* _Document segment_:
····················
42. A system, for use in a video signal processor, for locating boundaries of individual TV commercials and categorising a TV commercial into one of predefined categories according to advertised product or service, said system comprising: a TV commercial detector for locating boundaries of video programmes and commercials; a video shot transition detector for locating potential individual commercials' boundaries within a chunk of commercial segment; a binary boundary classifier for determining the true boundaries, wherein said classifier comprises a set of mid-level features to capture audio- visual characteristics significant for parsing commercials' video content, Black Frame-inclusive/exclusive multi-modal feature vectors, and a supervised learning algorithm; a commercial categoriser for classifying advertised product or service into one of predefined categories, wherein said classifier comprises ASR and OCR modules for extracting raw textual information followed by spell checking and correction, keyword selection and keyword-based query expansion using external resources, machine learning-based classifiers trained from external resources categorised according to different topics, and IR text pre-processing module; visual-based object recognition.
····················
* _Objective A_: In the rows below, substitute "breadth" for "width" wherever it occurs, and leave every other part of each row unchanged.
The rows that follow have no connection to the claim on TV commercials.

* _Data excerpts_:
····················
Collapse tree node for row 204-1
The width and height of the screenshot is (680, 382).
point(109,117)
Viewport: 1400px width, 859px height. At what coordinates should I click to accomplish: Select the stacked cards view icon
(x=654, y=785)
····················
* _Objective B_: Copy the claim on TV commercials from above in full, word for word.

* _Full response A_:
Collapse tree node for row 204-1
The breadth and height of the screenshot is (680, 382).
point(109,117)
Viewport: 1400px breadth, 859px height. At what coordinates should I click to accomplish: Select the stacked cards view icon
(x=654, y=785)

* _Full response B_:
42. A system, for use in a video signal processor, for locating boundaries of individual TV commercials and categorising a TV commercial into one of predefined categories according to advertised product or service, said system comprising: a TV commercial detector for locating boundaries of video programmes and commercials; a video shot transition detector for locating potential individual commercials' boundaries within a chunk of commercial segment; a binary boundary classifier for determining the true boundaries, wherein said classifier comprises a set of mid-level features to capture audio- visual characteristics significant for parsing commercials' video content, Black Frame-inclusive/exclusive multi-modal feature vectors, and a supervised learning algorithm; a commercial categoriser for classifying advertised product or service into one of predefined categories, wherein said classifier comprises ASR and OCR modules for extracting raw textual information followed by spell checking and correction, keyword selection and keyword-based query expansion using external resources, machine learning-based classifiers trained from external resources categorised according to different topics, and IR text pre-processing module; visual-based object recognition.